Although President Macron visited four countries that could create such a setting (Austria is on the opposite side of the border), his barbs seemed to be aimed squarely at Poland: Poland sends the highest number of posted workers to other EU member states (463,200 out of 2.05 million in 2015). These workers, primarily in construction and transport, are more sought-after than pampered and unionised French labourers. Furthermore, they receive ‘Polish salaries’, which are significantly lower than French salaries.

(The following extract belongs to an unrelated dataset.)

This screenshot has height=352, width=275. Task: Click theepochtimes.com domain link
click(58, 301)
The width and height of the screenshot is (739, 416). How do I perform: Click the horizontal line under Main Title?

The consequence of this dispute is unclear. A revision of the directive still might be reached without Poland (and Hungary) at the European leaders’ summit in October but would this be at the expense of losing two potential supporters for good? Moreover, such a revision, in light of Mr Macron’s supposed support of the EU, has been rightly pointed out by the Polish government as an attempt to destroy one of the pillars of the Union (free movement). 

By contrast with this friction, the two remaining countries of the Visegrad group, the Czech Republic and Slovakia, have been successfully negotiating with France to reach a consensus. They have agreed on the revision of the directive (apart from the transport sector) in exchange for President Macron’s understanding they do not want to accept refugees in their countries. 

Moreover, both countries have been silent on the absence of the two remaining V4 countries in such negotiations, vitiating the idea of the Visegrad Group as a viable counterbalance in the EU. Indeed, Czech Prime Minister Bohuslav Sobotka continues to claim that the V4 is still the most important platform for regional cooperation, although Slovak Prime Minister Robert Fico referred to the nation of Slovakia as part of the European Union, not the Visegrad Group.

Clearly, there is trouble in the Visegrad paradise, with both the Czech Republic and Slovakia trying to ensure a better place in the EU than at present. Slovakia has been betting on its unique position as the only one of the four who has adopted the Euro, while the Czech Republic is attempting to gain observer status at Eurozone meetings.

In reality, the Czech Republic and Slovakia appear to be trying to take advantage of the strife between the EU and Poland and Hungary to better situate themselves for the future. Such an approach may pay off in the short-run, but if it eventually means that France will find it easier to implement economic policies that are detrimental towards the EU, the Czechs and Slovaks may regret their Faustian bargain.


The editorial was co-authored by Dr Christopher A. Hartwell, President of the Centre for Social and Economic Research (CASE) in Warsaw and an Associate Professor at Koźminski University. His research concerns transition dynamics, the economics of institutions, and financial sector development. He has also advised governments and the private sector on economic policy issues.

The views expressed in this opinion editorial are the author’s own and do not necessarily reflect Emerging Europe’s editorial policy.